* **KUTIPAN TERPILIH**
——————————
Minat saya untuk menjelajahi Purwakarta muncul setelah mengetahui harga tiket kereta Jakarta – Purwakarta hanya Rp6ribu. Murah meriah dan cocok untuk backpacking, menurut saya. Apalagi setelah saya melakukan Googling, saya menemukan Purwakarta memiliki destinasi alam dan budaya sekaligus, keduanya favorit saya. Maka saya segera menyusun jadwal untuk berangkat ke Purwakarta.
Perjalanan dilakukan pada tanggal 26 April 2019. Saya mengambil jadwal keberangkatan terawal dari Stasiun Kemayoran. Sebelumnya saya jelaskan dulu mengenai kereta Jakarta – Purwakarta yang disebut sebagai kereta Walahar Ekspres. Kelasnya adalah kelas ekonomi lokal atau lebih populer dengan istilah “odong-odong”. Berbeda dengan kelas ekonomi biasa, kereta ekonomi lokal tidak menjamin kita pasti mendapatkan tempat duduk. Prinsipnya adalah siapa cepat, dia dapat (tempat duduk); jadi jangan heran bila di dalam kereta kita akan menemukan banyak orang yang berdiri dan suasananya cukup sesak. Dari Jakarta, hanya ada 3 stasiun yang dilewati oleh Walahar Ekspres, yakni Tanjung Priok, Kemayoran, dan Pasar Senen.
——————————
* **ENTRI KUMPULAN DATA**

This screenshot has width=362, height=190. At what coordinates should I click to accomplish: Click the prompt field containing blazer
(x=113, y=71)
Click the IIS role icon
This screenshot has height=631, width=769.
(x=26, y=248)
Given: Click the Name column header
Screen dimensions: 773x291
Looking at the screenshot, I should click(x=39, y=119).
——————————
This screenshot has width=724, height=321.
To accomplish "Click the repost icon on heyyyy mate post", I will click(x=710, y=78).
——————————
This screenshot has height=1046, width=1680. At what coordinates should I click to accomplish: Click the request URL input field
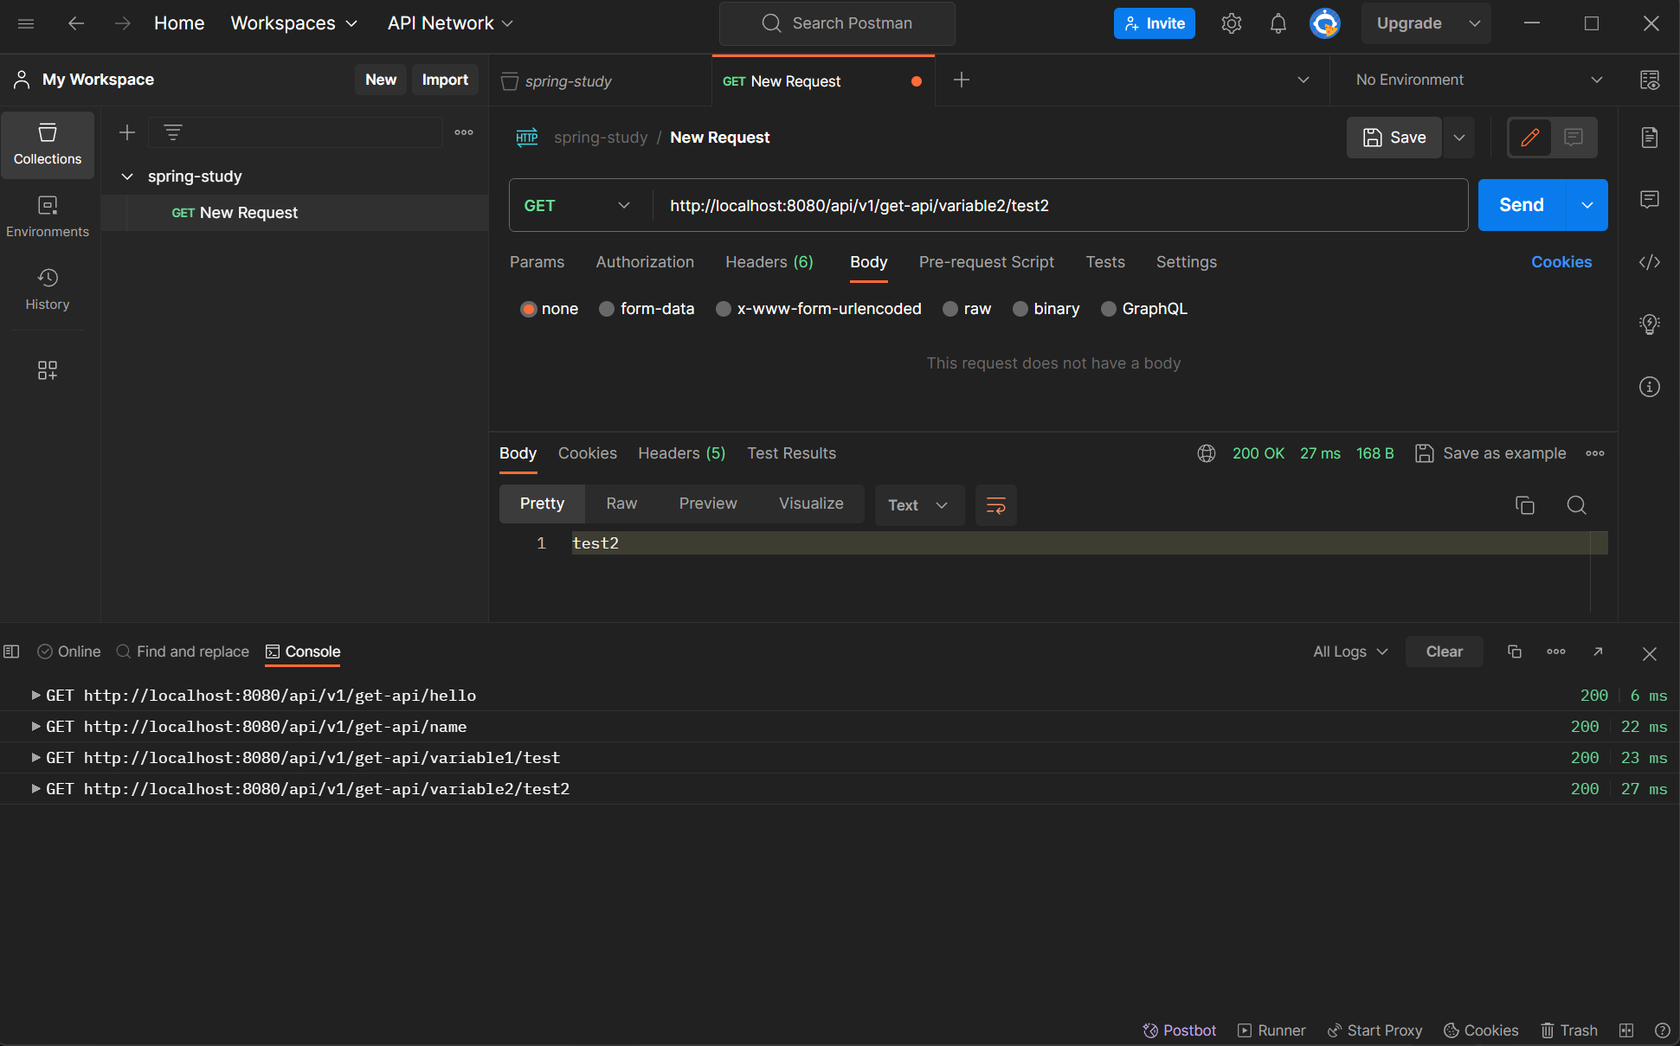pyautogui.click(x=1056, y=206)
——————————
Lanjutkan tulisan tentang perjalanan ke Purwakarta, dimulai sesudah kalimat terakhirnya. Data di atas tidak ada hubungannya dengan tulisan tentang perjalanan ke Purwakarta.

* **JAWABAN**
Kereta berangkat pada pukul 10.16 dari Stasiun Kemayoran dan kebetulan suasana kereta sedang sepi sehingga setiap orang mendapatkan tempat duduk. Perjalanan terasa menyenangkan sekalipun hanya kereta ekonomi lokal yang duduknya berhadap-hadapan dan tegak 90 derajat. Kereta akan melaju menuju arah timur Jakarta, kemudian Bekasi, Karawang, dan kemudian Purwakarta. Meski tiket mencantumkan jadwal tiba adalah jam 12.33, tetapi saya tiba di Stasiun Purwakarta pada jam 13.30. Terlambat satu jam. Tapi memang beginilah kereta ekonomi, kemungkinan terlambatnya lebih tinggi karena harus mengalah dengan kereta kelas lain apabila berada pada jalur yang sama.
Tiba di Purwakarta, kesan pertama saya adalah suasana Purwakarta ternyata cukup ramai! Saya segera membeli camilan di depan stasiun. Camilannya standar, ada bakso tusuk, cilok, cimol, dan siomay. Belum ada yang unik. Segera setelah itu saya memesan Grabcar untuk minta diantar menuju penginapan dan tempat merental sepeda motor.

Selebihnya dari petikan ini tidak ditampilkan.